Ce constat invite, en premier lieu, à faire preuve de pragmatisme en n'étendant pas outre mesure le champ d'intervention du Conservatoire afin de lui permettre de se consacrer à ses missions fondamentales , position adoptée par les parlementaires qui ont, lors de la discussion du projet de loi relatif au développement des territoires ruraux, restreint l'extension du champ d'intervention de l'établissement public aux seules zones humides littorales. Il doit conduire, en second lieu, à une réflexion sur une modification de l'architecture institutionnelle du Conservatoire.
b) De nouveaux risques
La question de l'érosion des côtes, certes ancienne, se pose désormais avec acuité. D'après le bilan de l'Institut français de l'environnement (IFEN) établi en 2002, qui déplore l'absence de vision nationale sur le sujet, « le littoral est soumis à des phénomènes naturels comme l'engraissement ou le recul, qui sont parfois aggravés par l'action humaine. L'érosion côtière, par exemple, qui concerne l'ensemble des façades maritimes françaises, préoccupe un grand nombre de communes littorales. »
A titre d'exemple, on rappellera que, dans la région Nord-Pas-de-Calais, l'érosion la plus spectaculaire frappe la commune de Wissant, en particulier dans le secteur de la dune d'Aval, où un recul de deux mètres par an a été observé de 1971 à 1995. De même, le recul moyen sur l'ensemble du littoral à falaises haut-normand et picard est de six mètres sur la période 1966-1995, soit un recul moyen annuel de l'ordre de vingt centimètres par an.
Le problème de l'érosion pourrait en outre être accentué par la hausse du niveau de la mer liée au changement climatique : les évaluations récentes prévoient une accélération avec, d'ici la fin du XXI e siècle, une hausse du niveau planétaire de la mer comprise entre 14 et 80 cm d'après l'avant-projet de rapport de la DATAR.

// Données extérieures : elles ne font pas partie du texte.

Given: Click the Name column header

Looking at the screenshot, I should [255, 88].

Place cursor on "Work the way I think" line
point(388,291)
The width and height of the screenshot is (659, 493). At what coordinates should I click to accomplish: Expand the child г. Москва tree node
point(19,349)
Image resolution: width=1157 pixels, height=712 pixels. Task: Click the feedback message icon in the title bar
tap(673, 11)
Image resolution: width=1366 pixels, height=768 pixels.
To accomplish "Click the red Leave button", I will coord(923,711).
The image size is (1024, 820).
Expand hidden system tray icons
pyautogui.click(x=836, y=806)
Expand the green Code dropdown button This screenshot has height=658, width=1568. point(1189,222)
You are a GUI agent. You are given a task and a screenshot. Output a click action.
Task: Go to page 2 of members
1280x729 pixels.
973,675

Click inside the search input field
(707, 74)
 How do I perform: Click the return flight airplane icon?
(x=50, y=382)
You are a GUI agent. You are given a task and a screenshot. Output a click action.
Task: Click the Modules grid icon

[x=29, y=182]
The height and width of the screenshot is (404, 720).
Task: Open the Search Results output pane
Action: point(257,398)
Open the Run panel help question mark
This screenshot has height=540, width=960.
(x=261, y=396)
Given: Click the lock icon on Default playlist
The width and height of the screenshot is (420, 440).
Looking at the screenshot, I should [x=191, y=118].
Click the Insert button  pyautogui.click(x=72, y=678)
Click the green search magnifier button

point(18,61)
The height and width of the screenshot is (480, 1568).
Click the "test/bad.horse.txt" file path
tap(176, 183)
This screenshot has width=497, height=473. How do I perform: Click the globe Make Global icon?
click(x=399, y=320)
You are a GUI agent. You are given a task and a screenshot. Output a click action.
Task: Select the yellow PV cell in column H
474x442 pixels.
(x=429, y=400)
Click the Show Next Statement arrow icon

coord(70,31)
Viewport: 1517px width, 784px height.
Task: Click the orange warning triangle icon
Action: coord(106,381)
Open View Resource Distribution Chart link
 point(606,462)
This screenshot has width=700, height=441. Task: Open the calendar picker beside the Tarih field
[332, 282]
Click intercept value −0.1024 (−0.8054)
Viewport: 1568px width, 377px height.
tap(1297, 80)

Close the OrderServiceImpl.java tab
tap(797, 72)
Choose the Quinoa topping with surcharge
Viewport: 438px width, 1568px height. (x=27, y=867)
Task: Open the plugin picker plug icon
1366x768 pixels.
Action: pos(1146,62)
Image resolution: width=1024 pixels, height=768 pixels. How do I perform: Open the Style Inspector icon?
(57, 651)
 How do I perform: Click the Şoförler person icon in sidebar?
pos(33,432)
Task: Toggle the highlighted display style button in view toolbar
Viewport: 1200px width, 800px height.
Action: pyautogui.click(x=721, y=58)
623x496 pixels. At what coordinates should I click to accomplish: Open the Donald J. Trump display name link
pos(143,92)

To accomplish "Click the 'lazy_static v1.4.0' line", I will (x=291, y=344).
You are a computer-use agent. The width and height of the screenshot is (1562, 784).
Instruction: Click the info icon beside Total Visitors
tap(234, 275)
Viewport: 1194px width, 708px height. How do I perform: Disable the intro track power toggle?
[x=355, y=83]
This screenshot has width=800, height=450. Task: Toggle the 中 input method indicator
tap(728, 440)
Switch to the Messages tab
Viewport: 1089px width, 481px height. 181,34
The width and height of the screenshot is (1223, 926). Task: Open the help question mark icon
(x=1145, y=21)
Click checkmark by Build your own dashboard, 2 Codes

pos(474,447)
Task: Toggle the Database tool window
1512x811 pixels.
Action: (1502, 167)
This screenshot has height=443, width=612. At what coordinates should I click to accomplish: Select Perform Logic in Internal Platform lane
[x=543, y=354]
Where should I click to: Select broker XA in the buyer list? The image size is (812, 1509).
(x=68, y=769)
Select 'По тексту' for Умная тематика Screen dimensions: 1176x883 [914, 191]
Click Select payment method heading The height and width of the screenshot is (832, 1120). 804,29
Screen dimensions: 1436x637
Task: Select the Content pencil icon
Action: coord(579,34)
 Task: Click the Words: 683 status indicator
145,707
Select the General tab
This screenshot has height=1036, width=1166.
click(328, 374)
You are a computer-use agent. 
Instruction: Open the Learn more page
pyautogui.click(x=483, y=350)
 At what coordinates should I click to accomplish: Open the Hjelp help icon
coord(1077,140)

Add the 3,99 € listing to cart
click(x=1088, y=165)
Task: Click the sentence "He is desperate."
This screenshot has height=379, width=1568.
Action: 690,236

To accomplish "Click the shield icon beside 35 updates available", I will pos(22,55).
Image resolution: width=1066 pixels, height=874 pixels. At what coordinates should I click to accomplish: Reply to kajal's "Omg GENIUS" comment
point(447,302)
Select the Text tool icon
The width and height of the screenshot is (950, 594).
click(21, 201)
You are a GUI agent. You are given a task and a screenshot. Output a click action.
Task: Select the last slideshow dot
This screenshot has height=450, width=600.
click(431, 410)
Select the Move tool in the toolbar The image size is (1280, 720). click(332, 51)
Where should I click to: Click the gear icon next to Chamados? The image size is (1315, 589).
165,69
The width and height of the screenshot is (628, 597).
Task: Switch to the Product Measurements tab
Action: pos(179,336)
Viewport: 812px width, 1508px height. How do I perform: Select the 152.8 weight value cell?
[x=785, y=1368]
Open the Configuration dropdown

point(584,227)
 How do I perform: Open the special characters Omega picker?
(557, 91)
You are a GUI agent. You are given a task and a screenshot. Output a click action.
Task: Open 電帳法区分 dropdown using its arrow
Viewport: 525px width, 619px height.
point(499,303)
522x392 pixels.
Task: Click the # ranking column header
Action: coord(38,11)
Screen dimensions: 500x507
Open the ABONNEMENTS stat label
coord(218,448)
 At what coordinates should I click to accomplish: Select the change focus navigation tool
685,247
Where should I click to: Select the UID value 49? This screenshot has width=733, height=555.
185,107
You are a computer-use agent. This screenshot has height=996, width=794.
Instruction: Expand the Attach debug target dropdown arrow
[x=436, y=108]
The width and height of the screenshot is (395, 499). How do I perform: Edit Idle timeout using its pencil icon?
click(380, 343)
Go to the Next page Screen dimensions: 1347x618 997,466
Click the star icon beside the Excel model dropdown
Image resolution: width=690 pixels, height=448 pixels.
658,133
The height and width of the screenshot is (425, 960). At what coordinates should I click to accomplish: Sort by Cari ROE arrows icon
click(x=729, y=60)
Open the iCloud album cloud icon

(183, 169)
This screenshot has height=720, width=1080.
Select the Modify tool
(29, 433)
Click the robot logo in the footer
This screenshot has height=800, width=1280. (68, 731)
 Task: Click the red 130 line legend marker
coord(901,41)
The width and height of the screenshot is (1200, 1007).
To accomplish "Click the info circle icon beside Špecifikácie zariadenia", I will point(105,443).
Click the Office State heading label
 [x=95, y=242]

Une étude réalisée par le Centre d'études techniques maritimes et fluviales (CETMEF) en septembre 2001, montre une hausse tendancielle d'environ 1,3 mm par an sur les côtes européennes, ce que confirme l'analyse statistique pour les côtes françaises. Les effets de cette hausse sont importants : augmentation de la fréquence et de la force des tempêtes, pénétration en amont des coins salés des estuaires, érosion des falaises et des plages. Tous ces phénomènes ont et auront des répercussions sur le coût d'entretien des ouvrages d'eau et sur le dimensionnement des ouvrages à venir qu'il importe de prendre en compte.
Aussi est-il indispensable de développer la recherche en renforçant la synergie entre les différents organismes qui en ont la charge (Institut français de recherche pour l'exploitation de la mer, service hydrographique et océanographique de la marine, bureau des recherches géologiques et minières, universités...) et les collectivités territoriales. Cette nécessité est également soulignée au niveau communautaire, comme en témoigne la liste des recommandations établies par les experts européens adressée aux Etats membres sur ce sujet 7 ( * ) .
* 6 Vers de nouveaux rivages. Sur la refondation du Conservatoire du littoral - La Documentation française - 2001.
* 7 Ces recommandations, publiées mi-mai 2004, préconisent la prise en compte du coût de l'érosion dans la planification et les décisions d'investissement, l'élaboration de plans régionaux de gestion des sédiments à long terme et la production de données techniques et scientifiques sur le phénomène d'érosion. Elles devraient être intégrées dans la stratégie sur la protection des sols en cours d'élaboration.